Local Eden answers the question of where Cain’s wife came from. She came from outside the Garden.
Local Eden answers the question of who Cain was building his city for. He was building it for some of the people who lived outside of the garden.
Local Eden answers the question of how the genealogies can indicate Adam lived 6 to 10 thousand years ago, but people have been around for 100,000 years.
Local Eden answers the Problem Of Pain and eliminates the need for the false doctrine of Original Sin. I have written about this in other places on the Forum.
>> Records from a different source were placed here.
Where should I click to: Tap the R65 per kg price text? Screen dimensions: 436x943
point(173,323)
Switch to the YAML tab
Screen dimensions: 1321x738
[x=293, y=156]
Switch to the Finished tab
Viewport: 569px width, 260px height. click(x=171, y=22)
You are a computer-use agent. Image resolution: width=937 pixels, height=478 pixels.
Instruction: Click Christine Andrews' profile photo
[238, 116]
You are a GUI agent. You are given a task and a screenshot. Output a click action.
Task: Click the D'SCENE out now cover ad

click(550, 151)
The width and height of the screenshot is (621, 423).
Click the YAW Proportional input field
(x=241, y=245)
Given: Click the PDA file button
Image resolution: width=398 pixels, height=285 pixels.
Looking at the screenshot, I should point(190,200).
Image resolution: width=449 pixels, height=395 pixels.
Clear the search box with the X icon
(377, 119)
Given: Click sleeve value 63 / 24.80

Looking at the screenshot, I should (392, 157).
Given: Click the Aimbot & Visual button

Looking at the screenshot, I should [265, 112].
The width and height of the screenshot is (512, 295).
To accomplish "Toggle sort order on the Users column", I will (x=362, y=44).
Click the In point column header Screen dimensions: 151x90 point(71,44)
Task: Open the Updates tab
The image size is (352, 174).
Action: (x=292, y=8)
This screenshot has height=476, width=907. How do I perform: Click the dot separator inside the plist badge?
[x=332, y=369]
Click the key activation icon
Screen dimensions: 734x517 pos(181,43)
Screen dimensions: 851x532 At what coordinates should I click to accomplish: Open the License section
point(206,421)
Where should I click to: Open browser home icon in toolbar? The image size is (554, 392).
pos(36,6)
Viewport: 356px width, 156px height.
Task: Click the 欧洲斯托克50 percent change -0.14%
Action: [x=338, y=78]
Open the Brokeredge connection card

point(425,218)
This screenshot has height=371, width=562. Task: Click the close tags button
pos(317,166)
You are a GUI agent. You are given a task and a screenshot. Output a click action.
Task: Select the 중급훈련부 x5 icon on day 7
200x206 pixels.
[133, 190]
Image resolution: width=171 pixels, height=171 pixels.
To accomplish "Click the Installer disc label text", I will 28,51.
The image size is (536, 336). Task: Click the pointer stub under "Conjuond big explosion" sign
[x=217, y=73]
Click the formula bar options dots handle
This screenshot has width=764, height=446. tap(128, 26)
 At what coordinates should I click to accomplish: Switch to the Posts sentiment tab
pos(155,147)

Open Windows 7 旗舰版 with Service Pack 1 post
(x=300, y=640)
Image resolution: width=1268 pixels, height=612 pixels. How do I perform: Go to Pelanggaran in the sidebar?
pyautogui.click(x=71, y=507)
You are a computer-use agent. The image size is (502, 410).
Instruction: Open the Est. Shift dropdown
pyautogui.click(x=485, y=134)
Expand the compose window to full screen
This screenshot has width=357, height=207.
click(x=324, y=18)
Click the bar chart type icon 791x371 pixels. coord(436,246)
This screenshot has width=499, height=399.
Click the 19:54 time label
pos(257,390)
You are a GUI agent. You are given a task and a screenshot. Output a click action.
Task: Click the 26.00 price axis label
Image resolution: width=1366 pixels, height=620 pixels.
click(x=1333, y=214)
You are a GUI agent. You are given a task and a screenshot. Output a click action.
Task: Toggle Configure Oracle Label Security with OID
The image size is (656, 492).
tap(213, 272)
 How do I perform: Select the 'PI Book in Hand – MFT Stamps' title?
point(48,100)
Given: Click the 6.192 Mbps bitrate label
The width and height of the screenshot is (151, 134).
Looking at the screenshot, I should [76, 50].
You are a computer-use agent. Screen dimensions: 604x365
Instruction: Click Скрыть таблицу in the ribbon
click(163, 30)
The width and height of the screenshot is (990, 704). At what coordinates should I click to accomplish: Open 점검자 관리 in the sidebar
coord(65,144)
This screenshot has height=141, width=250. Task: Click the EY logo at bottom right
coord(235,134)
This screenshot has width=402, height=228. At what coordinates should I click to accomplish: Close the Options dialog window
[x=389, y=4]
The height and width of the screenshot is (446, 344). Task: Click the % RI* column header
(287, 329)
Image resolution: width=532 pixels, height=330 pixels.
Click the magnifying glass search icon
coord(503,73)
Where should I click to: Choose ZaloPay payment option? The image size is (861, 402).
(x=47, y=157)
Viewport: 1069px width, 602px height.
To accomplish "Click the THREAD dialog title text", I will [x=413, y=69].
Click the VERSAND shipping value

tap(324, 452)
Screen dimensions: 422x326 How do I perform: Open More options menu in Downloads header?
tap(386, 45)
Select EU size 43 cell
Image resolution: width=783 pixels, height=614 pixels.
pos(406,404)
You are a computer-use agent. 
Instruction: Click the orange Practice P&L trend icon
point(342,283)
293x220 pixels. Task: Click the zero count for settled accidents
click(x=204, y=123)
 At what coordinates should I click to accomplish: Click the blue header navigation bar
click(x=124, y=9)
In a nutshell:
Only God is perfect.
We are not God.
Therefore we are not perfect and will inevitably sin.
Adam was not perfect, because he was not God, but Adam was blameless because he did not know the difference between good and evil.
Adam chose to gain the knowledge of good and evil.
When Adam gained the knowledge of good and evil he became culpable for his actions and was no longer blameless.
All humans, given the choice would have made the same choice as Adam.
All humans, because we desire to know the difference between right and wrong and make our own decisions, we require something to make decisions about.
The evil in the world is composed of challenges to overcome or be overcome by, alternatives to choose from, and people who choose to do evil and these things are all necessary consequences of or prerequisites for moral freedom of choice.
God is not evil for creating people he knew would sin and a world with evil in it; because the evil in the world is made necessary by our own desire for the knowledge of good and evil.
I call that the doctrine of inevitable sin.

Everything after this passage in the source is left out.